* DIRECTION *
Recast the listing below as a numbered list, from its first line down to the line containing "Verwendung von Cookies (150, 1027)", both included, and leave out any blank lines.
---------------
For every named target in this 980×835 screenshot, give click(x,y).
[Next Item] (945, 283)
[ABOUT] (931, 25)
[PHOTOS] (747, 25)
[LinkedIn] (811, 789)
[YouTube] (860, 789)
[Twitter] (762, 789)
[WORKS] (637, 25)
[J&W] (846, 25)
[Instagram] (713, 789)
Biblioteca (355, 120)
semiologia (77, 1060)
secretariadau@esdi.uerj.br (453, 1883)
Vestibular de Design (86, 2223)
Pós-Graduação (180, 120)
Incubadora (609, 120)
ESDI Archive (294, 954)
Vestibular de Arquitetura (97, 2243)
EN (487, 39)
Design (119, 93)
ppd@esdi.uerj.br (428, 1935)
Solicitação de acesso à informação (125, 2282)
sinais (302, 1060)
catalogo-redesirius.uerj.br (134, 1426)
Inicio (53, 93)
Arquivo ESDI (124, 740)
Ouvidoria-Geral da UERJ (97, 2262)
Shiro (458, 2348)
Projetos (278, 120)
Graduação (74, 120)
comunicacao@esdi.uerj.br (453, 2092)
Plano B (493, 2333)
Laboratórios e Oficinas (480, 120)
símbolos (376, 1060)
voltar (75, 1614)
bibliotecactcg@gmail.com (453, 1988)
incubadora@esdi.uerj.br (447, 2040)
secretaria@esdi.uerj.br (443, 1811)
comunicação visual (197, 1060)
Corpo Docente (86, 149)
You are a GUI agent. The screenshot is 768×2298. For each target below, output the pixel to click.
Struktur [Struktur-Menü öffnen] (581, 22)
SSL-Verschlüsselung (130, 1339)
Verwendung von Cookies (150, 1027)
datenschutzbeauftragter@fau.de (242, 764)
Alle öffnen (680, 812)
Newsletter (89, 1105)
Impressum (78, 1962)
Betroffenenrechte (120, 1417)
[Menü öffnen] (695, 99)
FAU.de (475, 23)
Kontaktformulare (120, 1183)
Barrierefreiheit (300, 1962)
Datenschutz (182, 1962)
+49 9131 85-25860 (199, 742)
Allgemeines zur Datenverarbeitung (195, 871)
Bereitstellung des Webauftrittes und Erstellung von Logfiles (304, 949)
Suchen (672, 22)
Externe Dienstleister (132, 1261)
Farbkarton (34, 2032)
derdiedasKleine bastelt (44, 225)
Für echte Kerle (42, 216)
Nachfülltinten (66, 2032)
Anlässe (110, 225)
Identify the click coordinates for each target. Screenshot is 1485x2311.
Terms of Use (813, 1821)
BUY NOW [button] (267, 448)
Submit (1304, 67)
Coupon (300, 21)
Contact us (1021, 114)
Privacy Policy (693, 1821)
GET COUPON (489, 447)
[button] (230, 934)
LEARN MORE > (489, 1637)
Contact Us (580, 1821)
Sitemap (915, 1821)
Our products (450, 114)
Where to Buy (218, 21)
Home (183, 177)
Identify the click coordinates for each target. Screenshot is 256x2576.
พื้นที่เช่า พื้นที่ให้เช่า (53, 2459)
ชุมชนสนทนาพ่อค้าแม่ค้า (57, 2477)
---------------
* FINAL ANSWER *
1. For every named target in this 980×835 screenshot, give click(x,y).
2. [Next Item] (945, 283)
3. [ABOUT] (931, 25)
4. [PHOTOS] (747, 25)
5. [LinkedIn] (811, 789)
6. [YouTube] (860, 789)
7. [Twitter] (762, 789)
8. [WORKS] (637, 25)
9. [J&W] (846, 25)
10. [Instagram] (713, 789)
11. Biblioteca (355, 120)
12. semiologia (77, 1060)
13. secretariadau@esdi.uerj.br (453, 1883)
14. Vestibular de Design (86, 2223)
15. Pós-Graduação (180, 120)
16. Incubadora (609, 120)
17. ESDI Archive (294, 954)
18. Vestibular de Arquitetura (97, 2243)
19. EN (487, 39)
20. Design (119, 93)
21. ppd@esdi.uerj.br (428, 1935)
22. Solicitação de acesso à informação (125, 2282)
23. sinais (302, 1060)
24. catalogo-redesirius.uerj.br (134, 1426)
25. Inicio (53, 93)
26. Arquivo ESDI (124, 740)
27. Ouvidoria-Geral da UERJ (97, 2262)
28. Shiro (458, 2348)
29. Projetos (278, 120)
30. Graduação (74, 120)
31. comunicacao@esdi.uerj.br (453, 2092)
32. Plano B (493, 2333)
33. Laboratórios e Oficinas (480, 120)
34. símbolos (376, 1060)
35. voltar (75, 1614)
36. bibliotecactcg@gmail.com (453, 1988)
37. incubadora@esdi.uerj.br (447, 2040)
38. secretaria@esdi.uerj.br (443, 1811)
39. comunicação visual (197, 1060)
40. Corpo Docente (86, 149)
41. You are a GUI agent. The screenshot is 768×2298. For each target below, output the pixel to click.
42. Struktur [Struktur-Menü öffnen] (581, 22)
43. SSL-Verschlüsselung (130, 1339)
44. Verwendung von Cookies (150, 1027)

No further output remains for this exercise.